A rectangular section strip bending through 90° can twist and so may flex sideways as well as up and down. Consider wide flat sail battens from a ship chandlers, avoid the rigid foam sandwich. You might slightly taper the batten in width so as to flex in a convenient position.

Another solution may be to cut an archery longbow in two. Use two short rigid tubes in the pack to extend the cut ends, with the flexible tips bending forward over the shoulders to support the camera.
 
  • #11
Thank you so much for all the replies, I will look into all the options you guys have presented. The fiberglass rods I used were 9mm in diameter and hollow. I had steel wire running through the middle for safety. I was using two 1.5' sections joined by a coupler in the middle for portability. That is where they failed, right after the coupler.
 
  • #12
Baluncore said:
A tube may collapse and so will be more fragile than a solid rod

By volume. By weight a tube is stronger. In any event, it gives you one additional degree of freedom to work with.
 
  • #13
You could try fiberglass tenth poles. They're very strong and inexpensive, and you can choose different diameter and stiffness, or just couple two of them if your camera is too heavy
 
  • #14
Vanadium 50 said:
By volume. By weight a tube is stronger.
I presume by “stronger” you mean more rigid. But the OP wants more reliable “soft” springs that droop forward over the shoulder.

Vanadium 50 said:
In any event, it gives you one additional degree of freedom to work with.
The first thing that extra degree of freedom allows is to eliminate cavities in the spring, at the same time eliminating that extra degree of freedom. The one thing avoided in soft springs is an open cavity that might collapse. Ask yourself why coil springs are made from solid wire or rod, and why leaf springs are made from flat strips, often laminated.

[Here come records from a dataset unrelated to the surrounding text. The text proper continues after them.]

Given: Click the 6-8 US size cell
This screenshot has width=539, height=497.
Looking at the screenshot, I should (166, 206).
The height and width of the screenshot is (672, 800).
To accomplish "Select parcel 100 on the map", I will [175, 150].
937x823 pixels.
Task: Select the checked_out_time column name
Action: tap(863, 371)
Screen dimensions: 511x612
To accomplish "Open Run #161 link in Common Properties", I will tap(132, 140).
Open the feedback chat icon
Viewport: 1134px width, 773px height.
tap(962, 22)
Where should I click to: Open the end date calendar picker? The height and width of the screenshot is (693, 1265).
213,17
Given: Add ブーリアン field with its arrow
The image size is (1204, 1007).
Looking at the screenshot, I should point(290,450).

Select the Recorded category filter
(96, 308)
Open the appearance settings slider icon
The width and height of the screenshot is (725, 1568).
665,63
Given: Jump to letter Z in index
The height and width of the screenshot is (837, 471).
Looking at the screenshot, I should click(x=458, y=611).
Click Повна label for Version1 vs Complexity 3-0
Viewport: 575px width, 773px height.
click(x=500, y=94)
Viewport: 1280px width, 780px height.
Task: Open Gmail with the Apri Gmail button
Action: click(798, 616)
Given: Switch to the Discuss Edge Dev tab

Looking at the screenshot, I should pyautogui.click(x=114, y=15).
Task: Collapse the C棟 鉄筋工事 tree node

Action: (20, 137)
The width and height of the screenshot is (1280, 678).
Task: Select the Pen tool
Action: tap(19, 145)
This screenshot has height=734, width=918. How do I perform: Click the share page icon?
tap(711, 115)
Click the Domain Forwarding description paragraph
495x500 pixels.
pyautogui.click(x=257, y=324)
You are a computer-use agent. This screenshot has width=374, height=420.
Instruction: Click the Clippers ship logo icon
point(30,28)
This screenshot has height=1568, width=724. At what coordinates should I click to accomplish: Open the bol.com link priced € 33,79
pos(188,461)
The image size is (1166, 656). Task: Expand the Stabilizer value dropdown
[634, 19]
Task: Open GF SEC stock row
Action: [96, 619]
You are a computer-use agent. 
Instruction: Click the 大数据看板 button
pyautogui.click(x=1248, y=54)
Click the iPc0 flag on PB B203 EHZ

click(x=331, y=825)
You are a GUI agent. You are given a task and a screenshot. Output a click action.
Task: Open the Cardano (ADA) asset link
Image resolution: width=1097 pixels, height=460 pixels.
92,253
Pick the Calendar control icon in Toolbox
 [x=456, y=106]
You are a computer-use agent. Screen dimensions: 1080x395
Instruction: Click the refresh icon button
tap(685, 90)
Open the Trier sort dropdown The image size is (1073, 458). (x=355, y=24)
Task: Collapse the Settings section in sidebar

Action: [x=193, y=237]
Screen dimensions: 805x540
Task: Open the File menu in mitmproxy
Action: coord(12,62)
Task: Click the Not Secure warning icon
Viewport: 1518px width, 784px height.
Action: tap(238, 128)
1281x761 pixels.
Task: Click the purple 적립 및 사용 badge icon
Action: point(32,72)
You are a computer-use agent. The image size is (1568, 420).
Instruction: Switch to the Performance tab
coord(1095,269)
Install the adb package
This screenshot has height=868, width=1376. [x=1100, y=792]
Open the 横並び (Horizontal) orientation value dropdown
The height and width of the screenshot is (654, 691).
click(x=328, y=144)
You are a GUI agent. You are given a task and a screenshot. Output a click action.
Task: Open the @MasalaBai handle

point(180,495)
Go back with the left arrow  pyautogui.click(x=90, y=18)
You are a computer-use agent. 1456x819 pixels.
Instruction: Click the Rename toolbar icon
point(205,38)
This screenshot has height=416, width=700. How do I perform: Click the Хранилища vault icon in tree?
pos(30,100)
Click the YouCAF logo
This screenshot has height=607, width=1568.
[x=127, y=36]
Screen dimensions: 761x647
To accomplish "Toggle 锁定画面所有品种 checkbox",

When hanging a mass so it will “spring back” to point the same way, consider a tube, a rod or a flat tape. For the same mass and tensile strength, a torque tube will be most rigid, a solid round rod comes next, followed by a flat strip or tape that will be the least rigid and so most free.

If the OP used a flat strip, then it could bend forward to support the mass, yet be more free to rotate. That would eliminate more left–right sideways motion when walking.
 
  • #15
Ben Hilton said:
The fiberglass rods I used were 9mm in diameter and hollow. I had steel wire running through the middle for safety. I was using two 1.5' sections joined by a coupler in the middle for portability. That is where they failed, right after the coupler..

Sounds like the cause of the problem was stress concentration. Perhaps caused by the coupler being too rigid compared to the rod or by the end of the wire inside?